Uperkot Fort stands on the eastern side of Junagarh. Although the fort is believed to be built by Chandragupta in AD 319, it was rebuilt several times in the later centuries. Legend has it that the fort was besieged 16 times, the longest of which was for 12 continuous years. The fort is open from 7 am to 6.30 pm daily.
The fort also houses Jami Masjid, Tomb of Nuri Shah, and two baolis (step wells)-Adi Chadi and the Navaghan Kuva. There are some Buddhist caves, which are believed to be 1,500 years old.
Mahabat Maqbara is the mausoleum of one of the nawabs of Junagarh. The structure is resplendent with silver doors and intricate architecture.
The Durbar Hall Museum displays weapons and armor from the days of the nawabs and many other curios and artifacts. A quick foray into the museum will reveal silver chains, chandeliers, settees, thrones, palanquins, howdahs, cushions, gowns and a large carpet that was woven in the Junagarh jail.

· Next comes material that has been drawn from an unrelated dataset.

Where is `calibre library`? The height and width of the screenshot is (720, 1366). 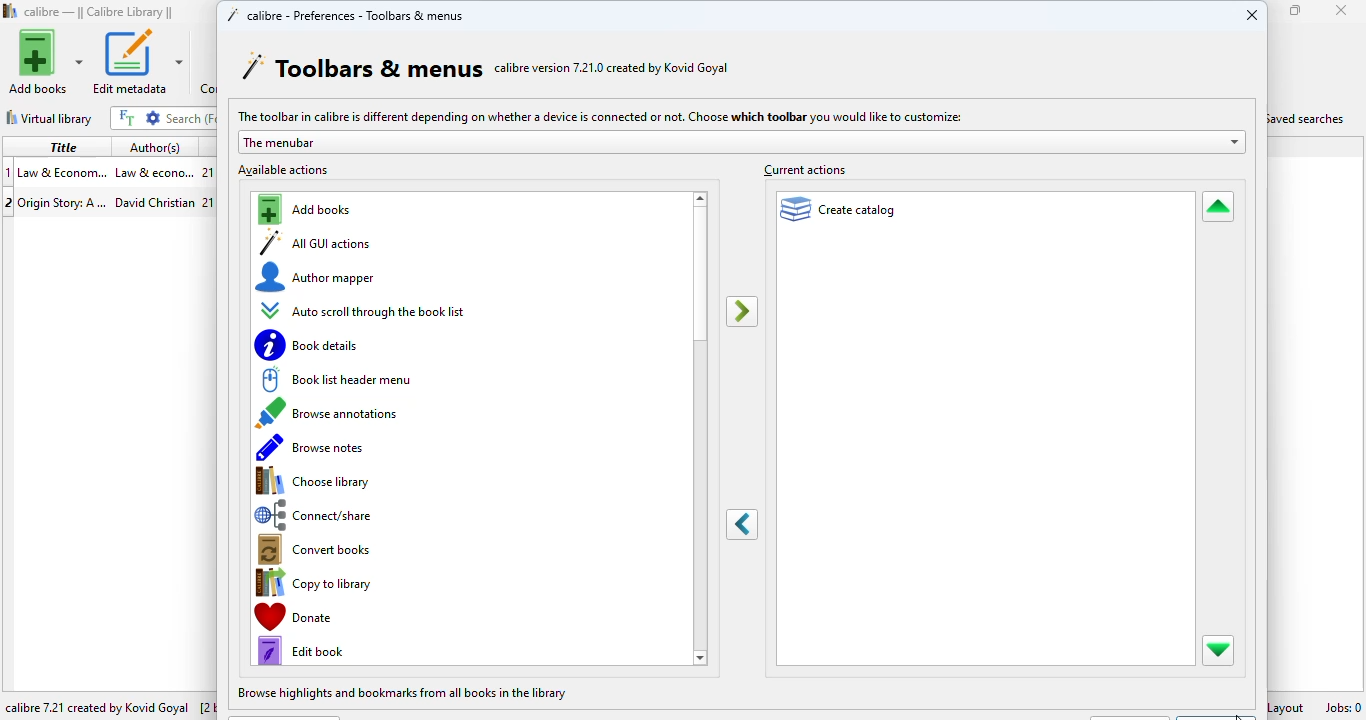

On the way to Girnar Hill temples, one can find a huge boulder on which Emperor Ashoka inscribed 14 edicts. Later on, Rudradamana and Skandagupta also added some inscriptions in Sanskrit that are very significant archeologically.
The Girnar Hill houses many temples of the Jains that are quite significant. There are temples of Neminath, Mallinath, Amba Mata, and Damodar Kind. There are 7,000 steps to reach the summit of this hill. Dolis (rope chairs) can be hired by those who are unable to climb these steps.
Places Around Junagarh
The Gir National Park, situated around 59 km off Junagarh, is the last home of the Asiatic lion. This 1,400 sq km sanctuary was set up to protect the dwindling population of the lions.

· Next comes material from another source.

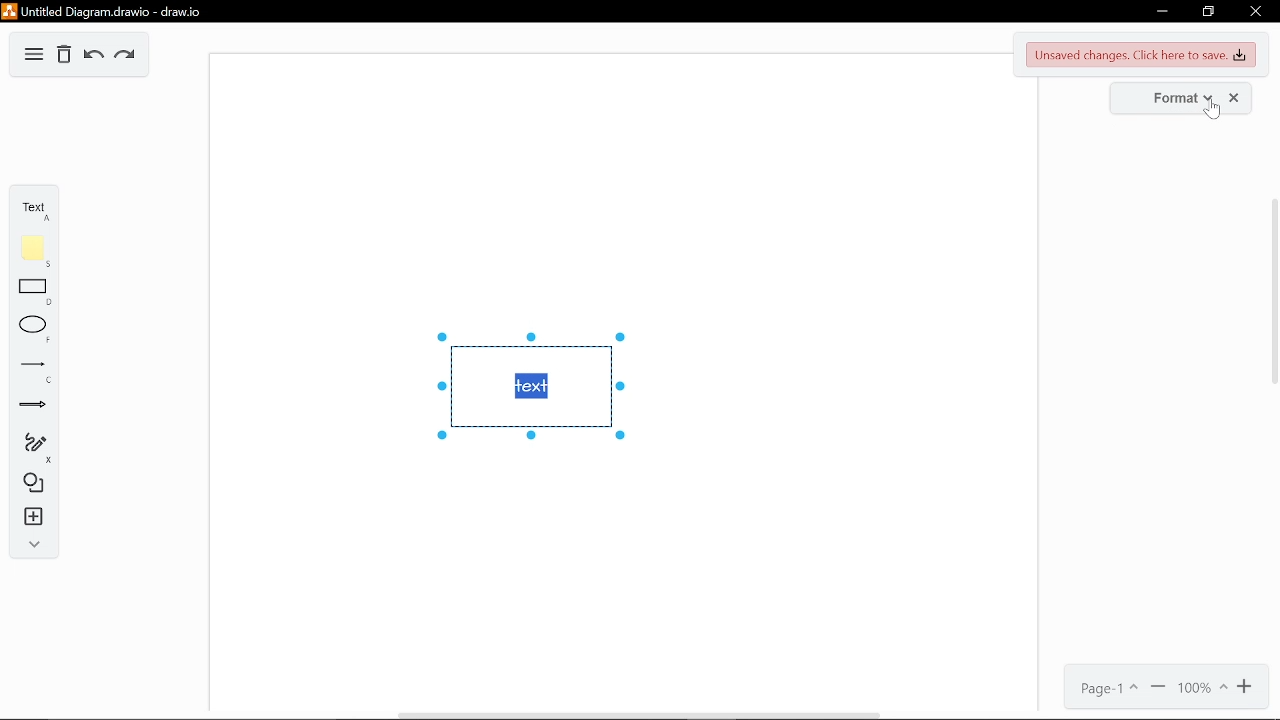  Describe the element at coordinates (1247, 689) in the screenshot. I see `zoom in` at that location.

Chorwad is a new beach resort developed by the Tourism Corporation of Gujarat, near Junagarh.
Somnath is a famous Hindu shrine and a seat of one of the Jyotirlingas. The temple of Somnath was once one of the richest shrines in the country. The temple was looted and plundered many times by the Muslims in the 10th and 11th century because of its wealth.